# REQUIRED ACTION
Once you reach the line holding "The height and width of the screenshot is (874, 1372).", write out that line and every later one exactly, ending with the last line of the data; write nothing else.
(DATA SECTION Opens)
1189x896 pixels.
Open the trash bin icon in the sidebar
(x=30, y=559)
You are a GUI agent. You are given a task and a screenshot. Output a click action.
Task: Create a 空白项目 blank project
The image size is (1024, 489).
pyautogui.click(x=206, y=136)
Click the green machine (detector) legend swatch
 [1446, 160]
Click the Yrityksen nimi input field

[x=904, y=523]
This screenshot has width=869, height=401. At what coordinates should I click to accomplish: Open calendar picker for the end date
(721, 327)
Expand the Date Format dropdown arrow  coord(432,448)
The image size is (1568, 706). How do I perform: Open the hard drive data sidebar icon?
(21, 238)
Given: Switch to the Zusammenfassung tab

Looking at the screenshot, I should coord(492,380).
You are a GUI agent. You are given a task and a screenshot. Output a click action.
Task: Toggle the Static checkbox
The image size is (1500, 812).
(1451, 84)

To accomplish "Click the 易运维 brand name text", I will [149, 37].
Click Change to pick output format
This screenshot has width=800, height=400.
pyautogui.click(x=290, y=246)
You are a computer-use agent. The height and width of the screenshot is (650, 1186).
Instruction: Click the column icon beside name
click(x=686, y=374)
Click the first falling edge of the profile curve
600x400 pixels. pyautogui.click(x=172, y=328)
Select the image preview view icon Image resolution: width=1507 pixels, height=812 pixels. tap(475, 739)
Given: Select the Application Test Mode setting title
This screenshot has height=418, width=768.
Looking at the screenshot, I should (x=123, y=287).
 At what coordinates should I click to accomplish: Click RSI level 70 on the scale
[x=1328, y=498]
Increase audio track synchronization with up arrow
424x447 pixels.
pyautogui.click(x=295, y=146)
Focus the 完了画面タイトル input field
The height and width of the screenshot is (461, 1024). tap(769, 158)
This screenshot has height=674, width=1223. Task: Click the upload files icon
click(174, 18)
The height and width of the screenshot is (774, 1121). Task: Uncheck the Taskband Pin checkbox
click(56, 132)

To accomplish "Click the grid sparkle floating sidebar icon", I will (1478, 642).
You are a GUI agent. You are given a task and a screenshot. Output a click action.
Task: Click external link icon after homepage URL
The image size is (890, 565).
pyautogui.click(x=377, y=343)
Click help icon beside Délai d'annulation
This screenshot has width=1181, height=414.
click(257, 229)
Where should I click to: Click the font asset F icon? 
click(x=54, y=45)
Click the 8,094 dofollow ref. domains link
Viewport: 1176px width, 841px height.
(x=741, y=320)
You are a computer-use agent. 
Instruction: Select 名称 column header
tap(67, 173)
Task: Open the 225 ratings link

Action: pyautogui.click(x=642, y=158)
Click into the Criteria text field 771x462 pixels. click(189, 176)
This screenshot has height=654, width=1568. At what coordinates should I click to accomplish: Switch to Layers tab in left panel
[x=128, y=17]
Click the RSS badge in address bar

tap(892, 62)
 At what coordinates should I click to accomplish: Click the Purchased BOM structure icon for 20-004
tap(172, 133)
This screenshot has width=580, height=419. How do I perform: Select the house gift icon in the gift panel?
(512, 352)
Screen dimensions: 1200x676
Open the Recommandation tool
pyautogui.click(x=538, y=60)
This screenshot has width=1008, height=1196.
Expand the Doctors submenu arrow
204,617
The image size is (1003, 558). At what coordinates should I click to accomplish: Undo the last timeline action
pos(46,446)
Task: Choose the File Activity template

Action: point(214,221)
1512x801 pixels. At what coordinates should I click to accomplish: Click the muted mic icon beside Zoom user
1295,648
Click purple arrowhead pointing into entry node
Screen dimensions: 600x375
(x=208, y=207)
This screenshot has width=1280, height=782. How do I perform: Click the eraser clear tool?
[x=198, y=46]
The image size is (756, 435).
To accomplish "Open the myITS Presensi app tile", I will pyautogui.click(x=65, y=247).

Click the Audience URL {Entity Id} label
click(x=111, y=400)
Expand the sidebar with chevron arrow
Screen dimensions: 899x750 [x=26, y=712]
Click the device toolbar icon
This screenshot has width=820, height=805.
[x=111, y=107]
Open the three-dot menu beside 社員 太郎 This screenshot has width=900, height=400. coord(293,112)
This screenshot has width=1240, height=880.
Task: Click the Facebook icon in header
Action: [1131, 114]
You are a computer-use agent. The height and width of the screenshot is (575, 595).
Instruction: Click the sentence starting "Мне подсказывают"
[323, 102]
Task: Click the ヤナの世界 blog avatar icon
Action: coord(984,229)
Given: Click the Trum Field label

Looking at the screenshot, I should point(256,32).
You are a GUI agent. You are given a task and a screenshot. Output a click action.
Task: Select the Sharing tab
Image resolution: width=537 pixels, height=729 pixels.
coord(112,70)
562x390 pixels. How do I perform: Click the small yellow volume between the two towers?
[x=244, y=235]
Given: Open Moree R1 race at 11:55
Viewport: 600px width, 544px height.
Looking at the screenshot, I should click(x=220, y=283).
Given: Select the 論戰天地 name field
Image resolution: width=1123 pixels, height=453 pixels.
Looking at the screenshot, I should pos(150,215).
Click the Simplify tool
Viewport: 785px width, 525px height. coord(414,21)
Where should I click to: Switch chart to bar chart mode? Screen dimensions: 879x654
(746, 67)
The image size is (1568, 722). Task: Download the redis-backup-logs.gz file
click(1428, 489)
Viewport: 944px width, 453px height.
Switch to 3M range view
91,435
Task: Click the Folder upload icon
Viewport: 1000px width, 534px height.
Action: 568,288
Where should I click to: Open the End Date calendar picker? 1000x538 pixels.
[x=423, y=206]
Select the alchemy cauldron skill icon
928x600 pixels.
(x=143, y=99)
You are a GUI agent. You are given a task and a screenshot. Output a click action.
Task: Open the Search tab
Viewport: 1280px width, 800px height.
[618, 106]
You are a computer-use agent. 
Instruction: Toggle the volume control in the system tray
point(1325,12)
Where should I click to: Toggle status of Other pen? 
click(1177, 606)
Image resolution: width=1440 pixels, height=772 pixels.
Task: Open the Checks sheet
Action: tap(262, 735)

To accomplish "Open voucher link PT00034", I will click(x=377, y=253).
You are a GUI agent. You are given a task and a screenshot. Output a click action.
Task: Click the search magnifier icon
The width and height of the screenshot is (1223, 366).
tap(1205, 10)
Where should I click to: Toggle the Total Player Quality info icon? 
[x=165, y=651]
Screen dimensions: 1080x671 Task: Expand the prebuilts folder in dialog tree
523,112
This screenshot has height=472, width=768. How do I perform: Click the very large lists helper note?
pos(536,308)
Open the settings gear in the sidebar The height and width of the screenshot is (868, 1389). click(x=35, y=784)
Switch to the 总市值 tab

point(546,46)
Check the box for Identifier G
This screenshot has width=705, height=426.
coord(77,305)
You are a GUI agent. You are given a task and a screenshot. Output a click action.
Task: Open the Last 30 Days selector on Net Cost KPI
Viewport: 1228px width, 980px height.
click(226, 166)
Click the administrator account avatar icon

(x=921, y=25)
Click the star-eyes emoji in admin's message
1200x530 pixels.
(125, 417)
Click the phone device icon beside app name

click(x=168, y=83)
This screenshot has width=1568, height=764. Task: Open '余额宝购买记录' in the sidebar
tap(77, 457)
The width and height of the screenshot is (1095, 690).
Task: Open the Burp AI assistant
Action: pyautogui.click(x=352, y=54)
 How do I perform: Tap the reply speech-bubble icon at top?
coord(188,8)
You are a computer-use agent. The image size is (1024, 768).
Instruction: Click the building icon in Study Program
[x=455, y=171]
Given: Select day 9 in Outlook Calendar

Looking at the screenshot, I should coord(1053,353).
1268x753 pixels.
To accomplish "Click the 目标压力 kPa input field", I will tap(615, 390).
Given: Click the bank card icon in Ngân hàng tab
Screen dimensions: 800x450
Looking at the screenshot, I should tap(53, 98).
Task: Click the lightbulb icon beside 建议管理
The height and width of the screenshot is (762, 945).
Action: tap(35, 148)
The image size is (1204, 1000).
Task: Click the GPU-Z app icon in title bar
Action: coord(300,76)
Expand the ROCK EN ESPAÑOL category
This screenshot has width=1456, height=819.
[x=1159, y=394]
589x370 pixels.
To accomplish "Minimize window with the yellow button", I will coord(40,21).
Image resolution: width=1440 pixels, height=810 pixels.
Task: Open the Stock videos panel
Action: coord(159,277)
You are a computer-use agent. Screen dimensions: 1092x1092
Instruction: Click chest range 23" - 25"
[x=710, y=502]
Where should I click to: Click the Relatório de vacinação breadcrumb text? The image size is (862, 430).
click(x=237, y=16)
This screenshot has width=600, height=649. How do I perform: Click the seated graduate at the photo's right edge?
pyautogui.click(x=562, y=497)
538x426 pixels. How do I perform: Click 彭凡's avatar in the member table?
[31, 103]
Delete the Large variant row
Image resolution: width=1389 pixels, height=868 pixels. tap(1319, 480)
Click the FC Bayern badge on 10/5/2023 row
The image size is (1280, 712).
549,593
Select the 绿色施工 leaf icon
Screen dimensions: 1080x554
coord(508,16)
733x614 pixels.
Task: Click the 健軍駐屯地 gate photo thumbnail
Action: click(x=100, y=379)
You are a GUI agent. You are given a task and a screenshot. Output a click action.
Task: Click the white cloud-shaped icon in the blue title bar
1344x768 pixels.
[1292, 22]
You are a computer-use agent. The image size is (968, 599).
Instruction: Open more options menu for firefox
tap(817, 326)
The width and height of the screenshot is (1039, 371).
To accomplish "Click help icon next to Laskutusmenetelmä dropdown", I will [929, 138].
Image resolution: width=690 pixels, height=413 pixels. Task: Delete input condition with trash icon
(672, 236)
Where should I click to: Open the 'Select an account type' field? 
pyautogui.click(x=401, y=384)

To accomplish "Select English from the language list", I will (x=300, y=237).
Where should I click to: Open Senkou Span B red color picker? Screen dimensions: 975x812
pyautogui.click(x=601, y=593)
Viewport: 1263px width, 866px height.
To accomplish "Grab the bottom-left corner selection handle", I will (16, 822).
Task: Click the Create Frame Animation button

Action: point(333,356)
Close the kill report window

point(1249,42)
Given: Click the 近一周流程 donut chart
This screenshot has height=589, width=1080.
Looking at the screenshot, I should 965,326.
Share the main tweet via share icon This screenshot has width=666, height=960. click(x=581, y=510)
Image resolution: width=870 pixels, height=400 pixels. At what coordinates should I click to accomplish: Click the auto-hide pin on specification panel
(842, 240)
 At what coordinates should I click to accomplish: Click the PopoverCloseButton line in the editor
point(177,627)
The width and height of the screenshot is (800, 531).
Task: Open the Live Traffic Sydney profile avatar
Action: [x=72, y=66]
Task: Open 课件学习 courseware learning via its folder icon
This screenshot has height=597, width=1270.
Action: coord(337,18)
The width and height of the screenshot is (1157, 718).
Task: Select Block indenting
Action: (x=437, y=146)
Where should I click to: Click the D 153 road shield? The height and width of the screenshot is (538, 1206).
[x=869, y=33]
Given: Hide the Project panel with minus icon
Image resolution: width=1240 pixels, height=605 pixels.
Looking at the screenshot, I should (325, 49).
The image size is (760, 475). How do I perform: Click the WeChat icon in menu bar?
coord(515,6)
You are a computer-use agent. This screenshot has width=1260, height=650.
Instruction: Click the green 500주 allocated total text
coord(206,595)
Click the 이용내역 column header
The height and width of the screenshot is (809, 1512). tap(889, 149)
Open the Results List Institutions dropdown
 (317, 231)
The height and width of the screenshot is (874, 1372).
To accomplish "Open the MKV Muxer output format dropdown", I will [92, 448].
(DATA SECTION Closes)
# WRITTEN SOLUTION
The height and width of the screenshot is (874, 1372).
To accomplish "Open the MKV Muxer output format dropdown", I will [92, 448].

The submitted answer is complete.